Theodor Adorno's Aesthetic Theory is a vast labyrinth that anyone interested in modern aesthetic theory must at some time enter. Because of his immense difficulty of the same order as Derrida - Adorno's reception has been slowed by the lack of a comprehensive and comprehensible account of the intentions of his aesthetics. This is the first book to put Aesthetic Theory into context and outline the main ideas and relevant debates, offering readers a valuable guide through this huge, difficult, but revelatory work. Its extended argument is that, despite Adorno's assumptions of autonomism, cognitivism, and aesthetic modernism, his idea of artistic truth content offers crucial insights for contemporary philosophical aesthetics.
The eleven chapters are divided into three Context, Content, and Critique. The first part offers a brief biography, describes Adorno's debates with Benjamin, Brecht, and Lukacs, and outlines his philosophical program.
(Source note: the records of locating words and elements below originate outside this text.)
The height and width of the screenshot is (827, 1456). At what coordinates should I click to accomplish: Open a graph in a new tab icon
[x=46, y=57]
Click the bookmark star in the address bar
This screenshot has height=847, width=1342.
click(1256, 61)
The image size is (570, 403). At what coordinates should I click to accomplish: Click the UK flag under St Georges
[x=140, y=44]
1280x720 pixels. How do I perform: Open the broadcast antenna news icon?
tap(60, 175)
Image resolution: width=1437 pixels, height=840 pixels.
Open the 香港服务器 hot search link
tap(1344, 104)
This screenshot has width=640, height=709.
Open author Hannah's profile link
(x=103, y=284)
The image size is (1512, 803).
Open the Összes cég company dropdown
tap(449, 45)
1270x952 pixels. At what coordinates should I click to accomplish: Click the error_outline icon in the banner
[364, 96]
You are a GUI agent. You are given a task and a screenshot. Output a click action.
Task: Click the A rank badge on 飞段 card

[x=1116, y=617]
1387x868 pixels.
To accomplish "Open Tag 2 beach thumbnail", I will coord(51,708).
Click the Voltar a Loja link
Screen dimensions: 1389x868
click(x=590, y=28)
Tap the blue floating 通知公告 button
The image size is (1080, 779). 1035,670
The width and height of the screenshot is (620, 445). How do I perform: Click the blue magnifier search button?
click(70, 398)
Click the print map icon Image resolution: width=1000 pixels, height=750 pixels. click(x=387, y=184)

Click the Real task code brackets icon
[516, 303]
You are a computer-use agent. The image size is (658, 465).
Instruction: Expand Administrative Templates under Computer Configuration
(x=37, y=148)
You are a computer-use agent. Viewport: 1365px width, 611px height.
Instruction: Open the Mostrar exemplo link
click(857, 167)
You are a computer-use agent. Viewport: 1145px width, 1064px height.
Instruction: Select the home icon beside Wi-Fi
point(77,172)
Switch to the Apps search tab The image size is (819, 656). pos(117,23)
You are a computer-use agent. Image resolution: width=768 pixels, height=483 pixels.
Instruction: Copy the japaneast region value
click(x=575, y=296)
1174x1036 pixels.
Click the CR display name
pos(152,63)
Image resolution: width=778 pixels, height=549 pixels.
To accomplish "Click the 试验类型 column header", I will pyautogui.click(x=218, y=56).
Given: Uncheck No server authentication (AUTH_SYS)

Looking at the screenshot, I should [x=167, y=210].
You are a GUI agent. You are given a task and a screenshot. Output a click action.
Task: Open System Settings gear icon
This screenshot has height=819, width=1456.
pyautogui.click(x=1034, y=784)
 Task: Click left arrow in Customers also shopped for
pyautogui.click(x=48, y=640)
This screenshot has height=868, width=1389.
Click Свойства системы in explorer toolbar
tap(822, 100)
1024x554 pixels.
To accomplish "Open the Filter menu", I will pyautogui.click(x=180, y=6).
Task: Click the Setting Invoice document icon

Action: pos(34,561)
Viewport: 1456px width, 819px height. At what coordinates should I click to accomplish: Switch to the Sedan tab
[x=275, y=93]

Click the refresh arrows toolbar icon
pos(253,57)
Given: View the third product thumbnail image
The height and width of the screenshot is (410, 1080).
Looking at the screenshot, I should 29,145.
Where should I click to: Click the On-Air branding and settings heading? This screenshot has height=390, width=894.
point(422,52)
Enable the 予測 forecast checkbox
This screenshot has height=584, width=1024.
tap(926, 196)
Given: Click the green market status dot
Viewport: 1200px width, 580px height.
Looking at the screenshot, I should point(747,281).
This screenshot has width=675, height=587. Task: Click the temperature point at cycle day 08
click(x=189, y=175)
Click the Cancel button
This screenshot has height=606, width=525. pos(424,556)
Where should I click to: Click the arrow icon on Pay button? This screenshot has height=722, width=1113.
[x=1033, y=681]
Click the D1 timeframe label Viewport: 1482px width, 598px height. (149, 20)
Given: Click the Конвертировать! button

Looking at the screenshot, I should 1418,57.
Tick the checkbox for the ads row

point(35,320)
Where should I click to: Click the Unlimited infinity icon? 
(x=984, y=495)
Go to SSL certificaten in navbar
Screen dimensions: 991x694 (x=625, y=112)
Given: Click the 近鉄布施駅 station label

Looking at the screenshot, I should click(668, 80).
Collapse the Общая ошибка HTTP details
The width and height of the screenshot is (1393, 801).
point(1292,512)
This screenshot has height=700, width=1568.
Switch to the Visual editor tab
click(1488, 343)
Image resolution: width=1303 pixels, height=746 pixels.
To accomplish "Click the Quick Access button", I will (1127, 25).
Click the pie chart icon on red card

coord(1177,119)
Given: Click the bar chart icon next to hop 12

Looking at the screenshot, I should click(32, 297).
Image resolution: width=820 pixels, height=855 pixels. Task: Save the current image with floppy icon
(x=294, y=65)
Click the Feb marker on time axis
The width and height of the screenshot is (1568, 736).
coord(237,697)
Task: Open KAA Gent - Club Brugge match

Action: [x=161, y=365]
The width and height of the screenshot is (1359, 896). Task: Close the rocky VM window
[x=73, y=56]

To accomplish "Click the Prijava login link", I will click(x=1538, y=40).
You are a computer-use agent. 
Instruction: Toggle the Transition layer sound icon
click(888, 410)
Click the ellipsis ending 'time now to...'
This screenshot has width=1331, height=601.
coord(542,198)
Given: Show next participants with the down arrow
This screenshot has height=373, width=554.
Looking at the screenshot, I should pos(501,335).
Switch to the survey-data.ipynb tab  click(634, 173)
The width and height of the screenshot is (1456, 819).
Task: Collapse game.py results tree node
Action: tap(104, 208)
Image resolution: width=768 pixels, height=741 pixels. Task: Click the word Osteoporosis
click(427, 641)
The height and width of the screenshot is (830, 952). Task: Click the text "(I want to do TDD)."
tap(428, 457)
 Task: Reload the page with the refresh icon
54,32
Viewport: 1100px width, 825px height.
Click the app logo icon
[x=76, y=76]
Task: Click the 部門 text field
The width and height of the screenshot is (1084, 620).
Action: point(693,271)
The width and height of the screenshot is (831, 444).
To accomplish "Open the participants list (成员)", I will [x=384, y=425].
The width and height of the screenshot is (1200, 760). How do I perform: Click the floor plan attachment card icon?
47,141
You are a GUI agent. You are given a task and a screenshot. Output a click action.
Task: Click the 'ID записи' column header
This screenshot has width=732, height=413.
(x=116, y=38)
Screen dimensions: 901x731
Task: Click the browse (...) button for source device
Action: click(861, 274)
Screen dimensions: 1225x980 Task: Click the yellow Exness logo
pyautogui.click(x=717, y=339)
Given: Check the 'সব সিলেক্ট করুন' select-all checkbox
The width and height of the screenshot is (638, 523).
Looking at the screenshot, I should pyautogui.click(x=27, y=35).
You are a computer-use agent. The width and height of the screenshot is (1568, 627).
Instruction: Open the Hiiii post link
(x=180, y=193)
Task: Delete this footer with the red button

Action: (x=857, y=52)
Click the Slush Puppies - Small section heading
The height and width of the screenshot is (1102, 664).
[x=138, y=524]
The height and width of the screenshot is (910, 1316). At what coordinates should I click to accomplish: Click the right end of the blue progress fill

The second part is an interpretation of Adorno's aesthetics, examining how he situates art in society, production, politics, and history and uncovering the social, political, and historical dimensions of his idea of artistic truth. The third part evaluates Adorno's contribution by confronting it with the critiques of Peter Burger, Frederic Jameson, and Albrecht Wellmer.
Lambert Zuidervaart is Professor of Philosophy Emeritus at the Institute for Christian Studies in Toronto. He is the author of Adorno's Aesthetic Theory (MIT Press), Artistic Truth, Social Philosophy after Adorno, Religion, Truth, and Social Transformation, and other books.
Aesthetic Theory is a tough nut to crack. Adorno’s style of writing, the dialectic method, the depth of his philosophical and artistic understanding and the approach to art and philosophy create a complexity that can seem to border on the impenetrable. Zuiderwaart’s Adorno’s Aesthetic Theory: The Redemption of Illusion does a yeoman’s task of guiding the reader through the conceptual and rational complexities of Aesthetic Theory that sustains the complexity while providing a deeper insight into Adorno’s approach to art.
The difficulty in reviewing this guidance is that there is no unproblematic lynchpin that will reveal Adorno’s approach. Zuidewaart uses the concept of truth in Art, and lays out the approaches Adorno takes to unpack the experience of truth in Art, the role of philosophy in uncovering this truth, and the resistance of art to incorporation into a philosophical body of truth. In the process, we get insight into key concepts for Adorno’s approach to art, including its dialectics of production, its social and historical situatedness, its critical and negative content and its relationship to philosophy. The book ends with assessing the limits of Adorno’s aesthetics over against later version steeped in critical theory and postmodernism, while showing the limits of these interpretive approaches relative to Adorno’s concept of truth.
This is an accessible work, sufficiently exegetical to be of value to someone first approaching Adorno, as well as for someone who has a greater depth of knowledge.